- _Exercise aim_
How many lines in the rows below contain the string "coordinates"? Reply with the number only.

- _Working data_
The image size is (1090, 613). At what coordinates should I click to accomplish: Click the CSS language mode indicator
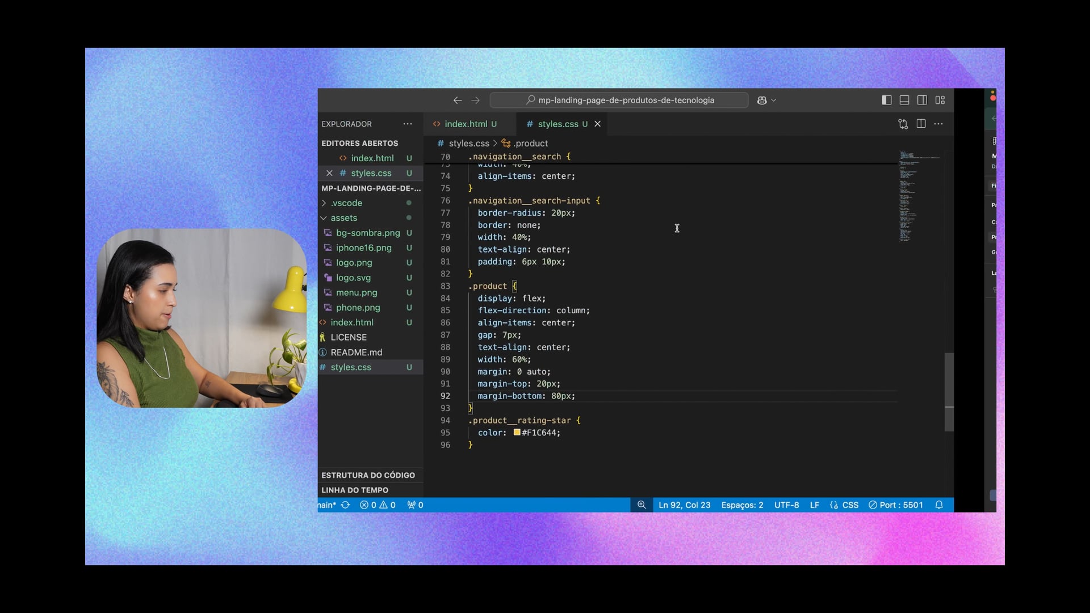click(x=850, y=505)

---

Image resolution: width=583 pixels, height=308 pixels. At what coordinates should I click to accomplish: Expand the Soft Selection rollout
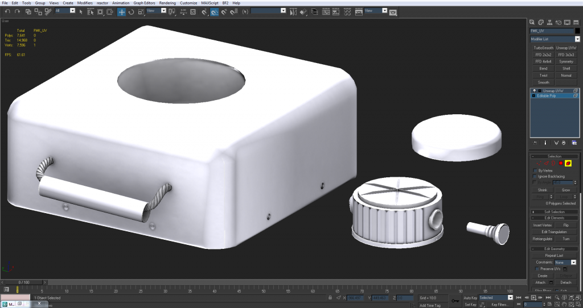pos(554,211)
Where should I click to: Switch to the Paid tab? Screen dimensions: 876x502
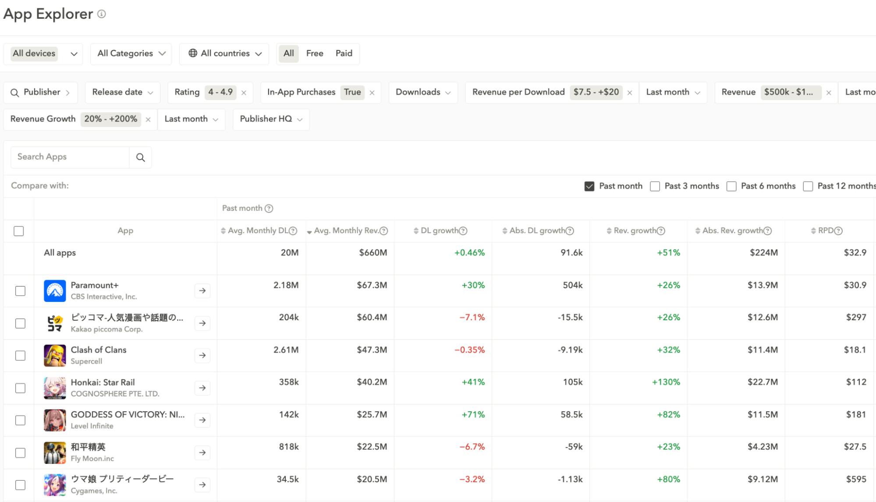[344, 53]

---

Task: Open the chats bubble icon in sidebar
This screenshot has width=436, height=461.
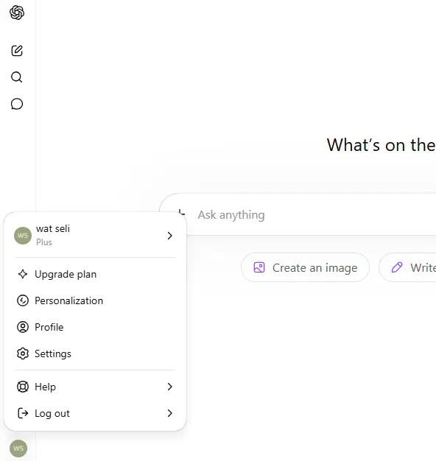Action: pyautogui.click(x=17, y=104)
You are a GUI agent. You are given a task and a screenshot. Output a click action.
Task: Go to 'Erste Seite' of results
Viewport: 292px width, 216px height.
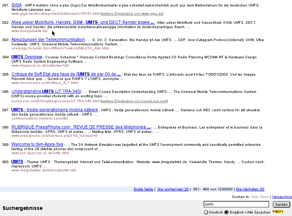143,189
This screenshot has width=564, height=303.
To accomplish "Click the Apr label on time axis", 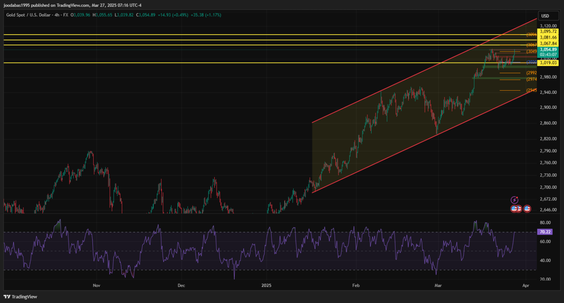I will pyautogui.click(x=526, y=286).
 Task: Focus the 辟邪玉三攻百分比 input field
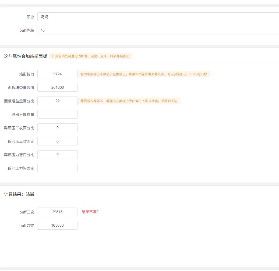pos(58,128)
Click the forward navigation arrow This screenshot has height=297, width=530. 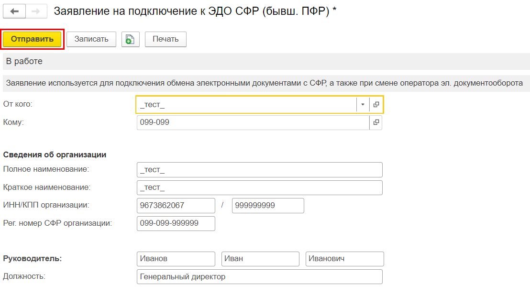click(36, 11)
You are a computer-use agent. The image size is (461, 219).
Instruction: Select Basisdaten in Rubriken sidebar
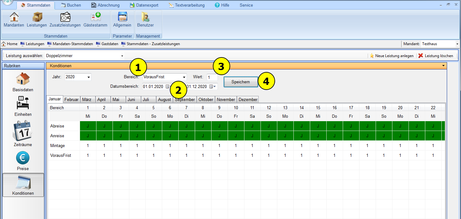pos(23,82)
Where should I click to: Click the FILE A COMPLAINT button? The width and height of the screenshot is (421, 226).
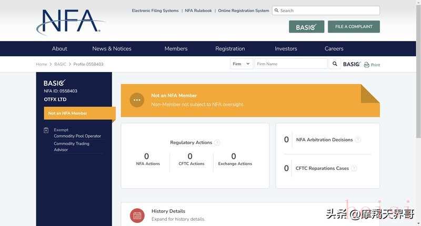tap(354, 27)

- _Full answer_
2